So far, these fake Android app developers have managed to steal money from 93,000 users and raked in around $350,000.
Lookout Threat Lab security researchers identified more than 170 fake Android applications, out of which 25 were available on Google Play and scammed people interested in investing in cryptocurrencies.
As for the apps on third-party sites; most of them are still available globally and promise to provide “cloud cryptocurrency mining services for a fee.” However, the further probe revealed that no such mining activity takes place. It is assumed that tens of thousands of crypto enthusiasts might have already paid for non-existent services.
“After analyzing the code and network traffic, we also discovered the apps display a fictitious coin balance and not the number of coins mined,” researchers noted.
Moreover, users cannot withdraw coins unless their account balance reaches a minimum limit, and since balances are frequently reset to zero, this milestone is hardly ever achieved.
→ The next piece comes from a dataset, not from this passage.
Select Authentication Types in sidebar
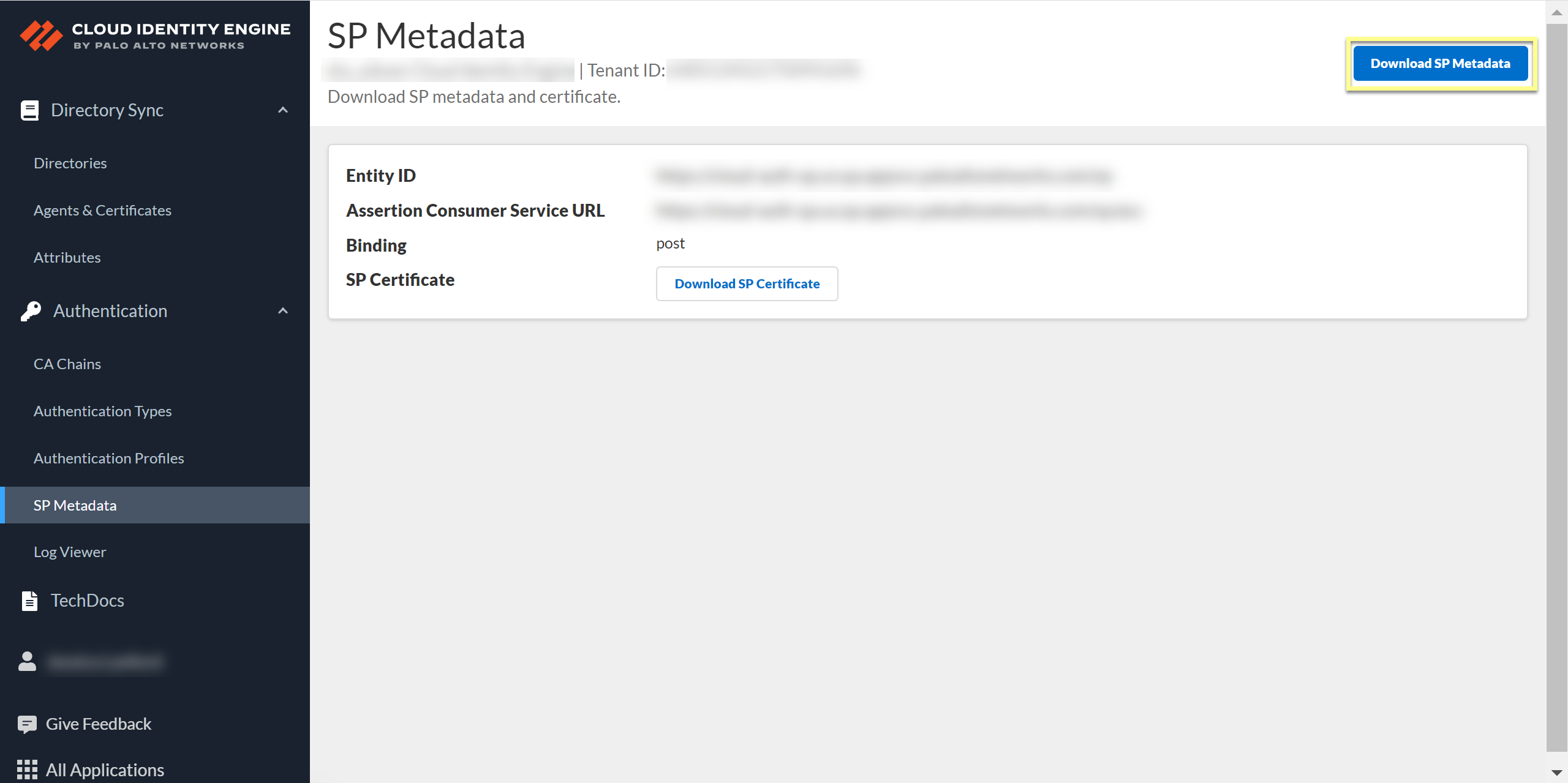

The good news is that Google has removed the malicious apps from Play Store.
Apps Separated into Two Groups
According to Lookout Threat Lab researchers, the apps have been categorized into two groups, BitScam and CloudScam. However, it is worth noting that the apps use similar business models, coding, and design, which indicates that multiple threat actors are working in conjunction to target users.
Their “raison d’être is to steal money from users through legitimate payment processes” without delivering the promised services.
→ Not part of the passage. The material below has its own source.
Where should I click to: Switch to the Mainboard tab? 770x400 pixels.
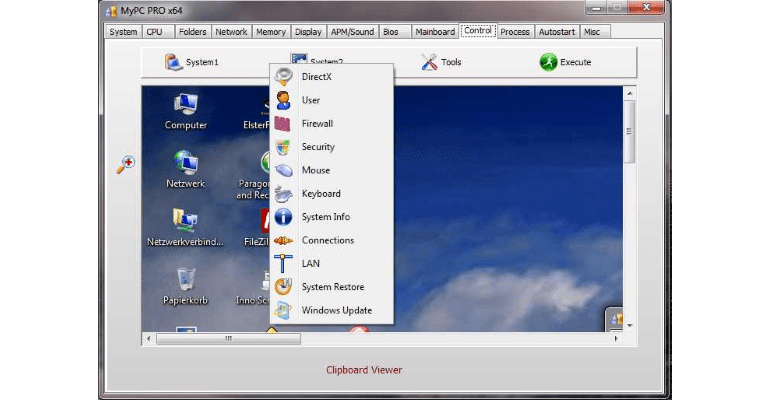[x=434, y=32]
“The majority of BitScam and CloudScam apps are paid…. the threat actors pocket the money from those app sales….What makes BitScam different is that its apps also accept Bitcoin and Ethereum as payment options.”
93,000 Users Affected, $350,000 Scammed
Researchers noted that so far, these fake app developers have managed to steal money from 93,000 people and raked in around $350,000, which unsuspecting users paid for buying fake apps, and non-existent upgrades and services.
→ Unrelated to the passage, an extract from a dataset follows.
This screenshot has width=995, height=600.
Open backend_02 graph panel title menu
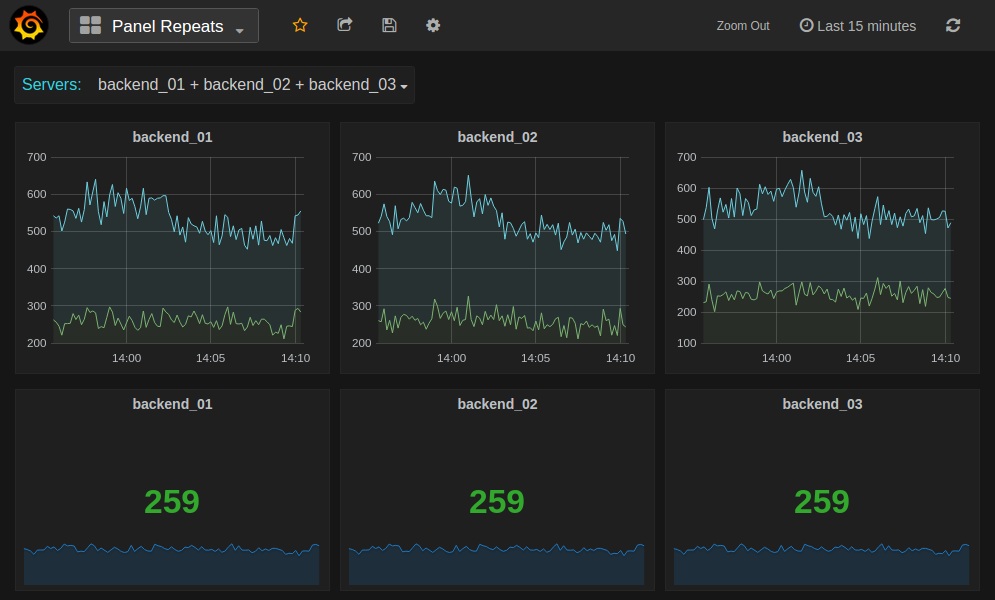pos(497,137)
The fraudsters stole around $300,000 from the sales of the fraudulent apps and earned an additional $50,000 in crypto from victims for additional services.
How Are Users Trapped?
The process of scamming users is more or less the same for both categories of fake apps. The apps promise them access to cryptocurrency mining services so that they could make a quick buck. The scammers reportedly charge for the app download, subscription upgrades, and virtual hardware, which users buy expecting to increase coin mining rates.
The process of scamming users is explained by Lookout security researchers Ioannis Gasparis.
“After successfully logging in, a user is greeted with an activity dashboard that displays the available hash mining rate as well as how many coins they have ‘earned.’ The hash rate displayed is typically very low in order to lure the user into buying upgrades that promise faster mining rates.”
The virtual hardware cost range between $12.99 to $259.99. Users can purchase it through Google Pay or by transferring Bitcoin or Ethereum to the developer’s wallet.
Nevertheless, cryptocurrency investment is a lucrative business therefore do it while being vigilant and don’t fall for these scams.